===== SECCIÓN DE TEXTO =====

La difícil democracia de Ascenzia

Mauricio Maldonado Muñoz
Buenos Aires, Argentina

La democracia no era, para la gente de la ciudad de Ascenzia, un tradicional ejercicio político de mayorías y elecciones. Por el contrario, en esta ciudad, las castas estaban bien determinadas y los extranjeros eran vistos, todos, como espías. Las personas eran identificadas por el color de su vestimenta y por sus nombres y fechas de nacimiento, las que llevaban inscritas en géneros grabados que colgaban a la altura de su pecho. En Ascenzia las personas comprendidas entre ciertas edades, en las que podían, legalmente, ser gobernantes, eran elegidas por sorteo para ocupar cada semana el cargo de rey y cien más de sus ciudadanos eran sorteados para legislar.

Esta extraña costumbre, que al extranjero visitante parecerá ilusa, le había sido explicada claramente. Se le había dicho que al cabo de un año, en Ascenzia, más de cinco mil ciudadanos habrían participado del gobierno, evitando, además, “los peligros de las camarillas y patrocinios, tan funestos para la libertad cuando el que gobierna permanece durante mucho tiempo en el poder”.

=====

> [SOBRE EL EJERCICIO]: Copia tal cual el pasaje del relato sobre Ascenzia que va de "La democracia no" a "sorteados para legislar.", ambos incluidos.

===== LOS DATOS =====

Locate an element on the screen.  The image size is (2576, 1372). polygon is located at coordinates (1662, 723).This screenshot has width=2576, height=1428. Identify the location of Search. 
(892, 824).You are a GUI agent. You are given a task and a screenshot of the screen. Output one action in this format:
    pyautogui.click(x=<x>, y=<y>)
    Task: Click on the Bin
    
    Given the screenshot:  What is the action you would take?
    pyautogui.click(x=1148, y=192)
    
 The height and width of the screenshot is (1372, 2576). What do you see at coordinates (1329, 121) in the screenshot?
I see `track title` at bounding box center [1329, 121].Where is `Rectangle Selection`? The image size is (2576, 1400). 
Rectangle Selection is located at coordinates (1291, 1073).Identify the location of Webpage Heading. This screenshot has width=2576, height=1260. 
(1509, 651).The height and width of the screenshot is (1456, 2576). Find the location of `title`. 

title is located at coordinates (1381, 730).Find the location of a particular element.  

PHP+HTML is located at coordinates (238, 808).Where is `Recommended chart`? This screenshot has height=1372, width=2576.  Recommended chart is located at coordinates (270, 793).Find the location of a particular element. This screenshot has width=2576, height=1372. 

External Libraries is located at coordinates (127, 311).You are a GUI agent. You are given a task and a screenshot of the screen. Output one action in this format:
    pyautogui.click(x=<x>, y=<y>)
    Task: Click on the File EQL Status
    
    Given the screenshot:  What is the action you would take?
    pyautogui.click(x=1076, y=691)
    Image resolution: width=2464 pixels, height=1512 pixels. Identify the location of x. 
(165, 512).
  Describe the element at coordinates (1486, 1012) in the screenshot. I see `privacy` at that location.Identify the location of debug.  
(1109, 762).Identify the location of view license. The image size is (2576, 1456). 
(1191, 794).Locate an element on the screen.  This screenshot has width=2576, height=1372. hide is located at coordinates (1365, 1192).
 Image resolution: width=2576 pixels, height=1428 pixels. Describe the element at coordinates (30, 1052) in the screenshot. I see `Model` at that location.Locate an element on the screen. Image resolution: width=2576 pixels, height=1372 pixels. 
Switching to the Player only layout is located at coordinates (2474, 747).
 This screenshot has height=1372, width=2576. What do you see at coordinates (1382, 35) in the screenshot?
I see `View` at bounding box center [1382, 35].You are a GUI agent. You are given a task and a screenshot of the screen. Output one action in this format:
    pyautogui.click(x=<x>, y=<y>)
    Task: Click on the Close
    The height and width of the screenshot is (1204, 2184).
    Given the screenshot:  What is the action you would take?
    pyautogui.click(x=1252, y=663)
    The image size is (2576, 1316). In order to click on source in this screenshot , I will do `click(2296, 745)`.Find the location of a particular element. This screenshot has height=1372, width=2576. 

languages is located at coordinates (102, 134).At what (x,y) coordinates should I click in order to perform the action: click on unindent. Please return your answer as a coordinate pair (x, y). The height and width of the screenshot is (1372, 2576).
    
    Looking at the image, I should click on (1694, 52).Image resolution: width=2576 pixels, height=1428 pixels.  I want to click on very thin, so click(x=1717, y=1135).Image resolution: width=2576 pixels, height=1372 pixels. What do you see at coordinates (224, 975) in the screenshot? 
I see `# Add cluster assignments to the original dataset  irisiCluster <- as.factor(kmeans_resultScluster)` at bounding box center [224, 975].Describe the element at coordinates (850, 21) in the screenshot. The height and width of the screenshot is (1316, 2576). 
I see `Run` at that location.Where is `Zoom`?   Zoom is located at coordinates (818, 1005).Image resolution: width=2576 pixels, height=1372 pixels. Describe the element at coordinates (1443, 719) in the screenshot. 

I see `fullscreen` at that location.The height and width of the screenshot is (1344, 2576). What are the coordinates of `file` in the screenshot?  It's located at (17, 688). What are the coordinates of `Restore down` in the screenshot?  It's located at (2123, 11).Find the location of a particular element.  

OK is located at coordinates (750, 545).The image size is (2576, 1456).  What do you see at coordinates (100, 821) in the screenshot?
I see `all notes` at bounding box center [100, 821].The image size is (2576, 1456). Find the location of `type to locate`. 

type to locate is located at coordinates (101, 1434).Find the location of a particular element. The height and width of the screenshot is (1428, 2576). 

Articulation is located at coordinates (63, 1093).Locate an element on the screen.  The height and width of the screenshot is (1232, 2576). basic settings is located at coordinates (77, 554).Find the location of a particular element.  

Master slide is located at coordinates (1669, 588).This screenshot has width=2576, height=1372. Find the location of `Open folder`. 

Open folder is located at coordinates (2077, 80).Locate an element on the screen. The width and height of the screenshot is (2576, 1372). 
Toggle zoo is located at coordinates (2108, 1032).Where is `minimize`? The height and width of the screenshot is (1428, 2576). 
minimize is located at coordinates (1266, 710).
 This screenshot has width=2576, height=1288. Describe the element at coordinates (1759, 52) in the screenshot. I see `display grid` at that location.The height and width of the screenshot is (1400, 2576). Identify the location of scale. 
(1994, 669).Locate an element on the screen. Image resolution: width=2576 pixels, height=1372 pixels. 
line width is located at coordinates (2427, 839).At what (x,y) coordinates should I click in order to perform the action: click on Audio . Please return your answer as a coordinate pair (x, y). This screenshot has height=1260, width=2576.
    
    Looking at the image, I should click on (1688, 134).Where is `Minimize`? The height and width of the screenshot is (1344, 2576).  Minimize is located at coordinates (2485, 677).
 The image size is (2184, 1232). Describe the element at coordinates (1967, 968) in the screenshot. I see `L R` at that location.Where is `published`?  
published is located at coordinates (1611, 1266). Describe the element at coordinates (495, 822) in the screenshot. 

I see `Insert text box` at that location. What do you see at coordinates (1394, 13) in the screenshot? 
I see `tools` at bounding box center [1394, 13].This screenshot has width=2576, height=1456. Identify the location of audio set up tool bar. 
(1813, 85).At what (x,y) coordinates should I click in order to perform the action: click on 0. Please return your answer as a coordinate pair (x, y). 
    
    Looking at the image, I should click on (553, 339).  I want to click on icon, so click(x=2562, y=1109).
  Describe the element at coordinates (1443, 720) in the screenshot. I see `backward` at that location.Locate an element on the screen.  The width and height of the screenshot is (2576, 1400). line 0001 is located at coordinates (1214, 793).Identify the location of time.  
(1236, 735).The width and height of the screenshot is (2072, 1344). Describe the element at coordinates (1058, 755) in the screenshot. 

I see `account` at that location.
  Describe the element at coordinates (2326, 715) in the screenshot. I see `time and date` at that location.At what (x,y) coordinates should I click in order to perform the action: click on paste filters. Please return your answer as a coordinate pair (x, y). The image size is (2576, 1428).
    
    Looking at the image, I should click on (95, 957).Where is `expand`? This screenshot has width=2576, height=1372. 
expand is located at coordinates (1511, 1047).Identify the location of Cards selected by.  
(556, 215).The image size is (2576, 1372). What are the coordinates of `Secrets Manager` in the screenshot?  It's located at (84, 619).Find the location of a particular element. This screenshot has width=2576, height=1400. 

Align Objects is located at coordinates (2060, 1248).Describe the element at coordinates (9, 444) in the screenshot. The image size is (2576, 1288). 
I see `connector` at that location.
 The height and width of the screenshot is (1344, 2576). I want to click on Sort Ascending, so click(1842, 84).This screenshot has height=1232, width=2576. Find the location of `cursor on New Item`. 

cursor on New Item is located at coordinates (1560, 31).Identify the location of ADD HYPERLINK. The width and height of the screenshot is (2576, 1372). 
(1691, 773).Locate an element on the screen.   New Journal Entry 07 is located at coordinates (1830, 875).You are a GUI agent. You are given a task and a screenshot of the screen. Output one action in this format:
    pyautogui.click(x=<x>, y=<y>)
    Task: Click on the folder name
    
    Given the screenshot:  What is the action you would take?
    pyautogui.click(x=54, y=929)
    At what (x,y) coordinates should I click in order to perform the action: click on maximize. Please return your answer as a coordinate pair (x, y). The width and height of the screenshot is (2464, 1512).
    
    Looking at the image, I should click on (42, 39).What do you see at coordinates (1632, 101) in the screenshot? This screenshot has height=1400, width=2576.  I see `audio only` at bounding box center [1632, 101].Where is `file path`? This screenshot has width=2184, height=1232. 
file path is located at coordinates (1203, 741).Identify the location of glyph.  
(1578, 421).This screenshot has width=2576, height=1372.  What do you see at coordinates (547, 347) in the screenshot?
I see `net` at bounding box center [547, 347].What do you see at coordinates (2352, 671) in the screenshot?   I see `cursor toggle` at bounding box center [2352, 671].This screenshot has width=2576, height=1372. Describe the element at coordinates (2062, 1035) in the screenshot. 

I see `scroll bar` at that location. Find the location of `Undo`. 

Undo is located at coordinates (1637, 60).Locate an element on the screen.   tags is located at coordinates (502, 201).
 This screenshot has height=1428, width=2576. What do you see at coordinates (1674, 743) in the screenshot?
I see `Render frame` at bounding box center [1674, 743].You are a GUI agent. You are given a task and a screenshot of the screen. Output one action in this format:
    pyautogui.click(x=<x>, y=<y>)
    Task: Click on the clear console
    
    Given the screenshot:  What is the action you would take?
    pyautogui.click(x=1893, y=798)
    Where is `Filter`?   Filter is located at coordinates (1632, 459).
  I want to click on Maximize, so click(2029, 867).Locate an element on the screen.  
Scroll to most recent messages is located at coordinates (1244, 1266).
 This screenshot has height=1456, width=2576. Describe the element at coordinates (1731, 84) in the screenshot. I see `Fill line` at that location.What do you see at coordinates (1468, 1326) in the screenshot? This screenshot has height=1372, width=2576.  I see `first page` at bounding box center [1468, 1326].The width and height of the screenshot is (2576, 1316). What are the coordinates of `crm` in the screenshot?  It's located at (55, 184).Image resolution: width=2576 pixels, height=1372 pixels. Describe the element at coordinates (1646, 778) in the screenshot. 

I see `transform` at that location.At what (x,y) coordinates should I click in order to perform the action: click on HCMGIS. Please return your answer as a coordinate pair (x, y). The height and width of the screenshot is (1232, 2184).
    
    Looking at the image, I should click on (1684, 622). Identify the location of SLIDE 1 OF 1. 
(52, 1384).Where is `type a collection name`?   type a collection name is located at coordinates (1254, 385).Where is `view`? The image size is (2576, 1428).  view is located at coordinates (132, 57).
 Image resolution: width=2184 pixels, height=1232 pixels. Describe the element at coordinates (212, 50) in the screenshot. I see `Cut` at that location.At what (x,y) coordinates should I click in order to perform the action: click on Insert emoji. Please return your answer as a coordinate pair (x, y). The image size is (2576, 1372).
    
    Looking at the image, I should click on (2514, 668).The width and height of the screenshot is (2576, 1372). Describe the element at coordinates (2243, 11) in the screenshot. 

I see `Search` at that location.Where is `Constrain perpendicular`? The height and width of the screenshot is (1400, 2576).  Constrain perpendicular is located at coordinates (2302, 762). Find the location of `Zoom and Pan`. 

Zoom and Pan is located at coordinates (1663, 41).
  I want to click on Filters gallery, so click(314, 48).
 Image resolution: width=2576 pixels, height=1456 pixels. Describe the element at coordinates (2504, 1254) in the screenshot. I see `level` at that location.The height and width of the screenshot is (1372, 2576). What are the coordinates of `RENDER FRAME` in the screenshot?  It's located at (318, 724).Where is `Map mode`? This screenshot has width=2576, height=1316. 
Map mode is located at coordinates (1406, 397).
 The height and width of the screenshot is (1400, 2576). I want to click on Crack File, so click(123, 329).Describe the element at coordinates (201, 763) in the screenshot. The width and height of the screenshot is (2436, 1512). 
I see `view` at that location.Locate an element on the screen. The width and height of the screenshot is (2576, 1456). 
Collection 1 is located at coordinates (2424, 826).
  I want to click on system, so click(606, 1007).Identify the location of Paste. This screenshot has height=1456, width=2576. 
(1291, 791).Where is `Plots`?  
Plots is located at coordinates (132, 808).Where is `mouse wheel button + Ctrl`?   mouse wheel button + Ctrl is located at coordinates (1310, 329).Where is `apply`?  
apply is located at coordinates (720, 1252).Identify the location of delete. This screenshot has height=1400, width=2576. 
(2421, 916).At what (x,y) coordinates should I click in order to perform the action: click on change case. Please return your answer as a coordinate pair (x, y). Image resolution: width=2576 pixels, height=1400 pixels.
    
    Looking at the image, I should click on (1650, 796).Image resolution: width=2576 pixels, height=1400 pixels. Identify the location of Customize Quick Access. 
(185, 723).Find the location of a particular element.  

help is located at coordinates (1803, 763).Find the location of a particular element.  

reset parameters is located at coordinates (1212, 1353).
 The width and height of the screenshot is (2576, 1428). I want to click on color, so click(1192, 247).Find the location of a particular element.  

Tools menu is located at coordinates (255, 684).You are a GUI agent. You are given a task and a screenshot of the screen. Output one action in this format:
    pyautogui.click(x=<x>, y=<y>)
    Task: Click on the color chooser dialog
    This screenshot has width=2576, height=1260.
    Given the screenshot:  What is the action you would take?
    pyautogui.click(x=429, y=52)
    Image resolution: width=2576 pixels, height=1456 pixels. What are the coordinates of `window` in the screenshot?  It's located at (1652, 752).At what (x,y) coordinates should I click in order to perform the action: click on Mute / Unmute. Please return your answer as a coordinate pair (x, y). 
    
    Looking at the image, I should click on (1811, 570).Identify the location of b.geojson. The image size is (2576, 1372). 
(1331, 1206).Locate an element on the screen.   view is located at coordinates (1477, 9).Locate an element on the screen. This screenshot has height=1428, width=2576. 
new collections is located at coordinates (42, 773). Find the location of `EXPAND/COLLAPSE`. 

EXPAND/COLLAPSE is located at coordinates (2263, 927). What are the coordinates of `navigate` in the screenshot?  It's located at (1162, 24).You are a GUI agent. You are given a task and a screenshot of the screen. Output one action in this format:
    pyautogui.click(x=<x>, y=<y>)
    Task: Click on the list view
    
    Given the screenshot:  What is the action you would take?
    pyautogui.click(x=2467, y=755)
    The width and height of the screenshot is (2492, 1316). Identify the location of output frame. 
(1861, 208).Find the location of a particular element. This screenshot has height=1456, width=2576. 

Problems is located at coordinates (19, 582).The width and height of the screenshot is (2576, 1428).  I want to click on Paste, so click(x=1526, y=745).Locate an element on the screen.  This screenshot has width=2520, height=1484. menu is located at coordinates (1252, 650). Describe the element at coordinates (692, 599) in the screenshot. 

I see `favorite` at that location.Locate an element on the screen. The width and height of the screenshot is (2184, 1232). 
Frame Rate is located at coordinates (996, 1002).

=====

> [TAREA RESUELTA]:
La democracia no era, para la gente de la ciudad de Ascenzia, un tradicional ejercicio político de mayorías y elecciones. Por el contrario, en esta ciudad, las castas estaban bien determinadas y los extranjeros eran vistos, todos, como espías. Las personas eran identificadas por el color de su vestimenta y por sus nombres y fechas de nacimiento, las que llevaban inscritas en géneros grabados que colgaban a la altura de su pecho. En Ascenzia las personas comprendidas entre ciertas edades, en las que podían, legalmente, ser gobernantes, eran elegidas por sorteo para ocupar cada semana el cargo de rey y cien más de sus ciudadanos eran sorteados para legislar.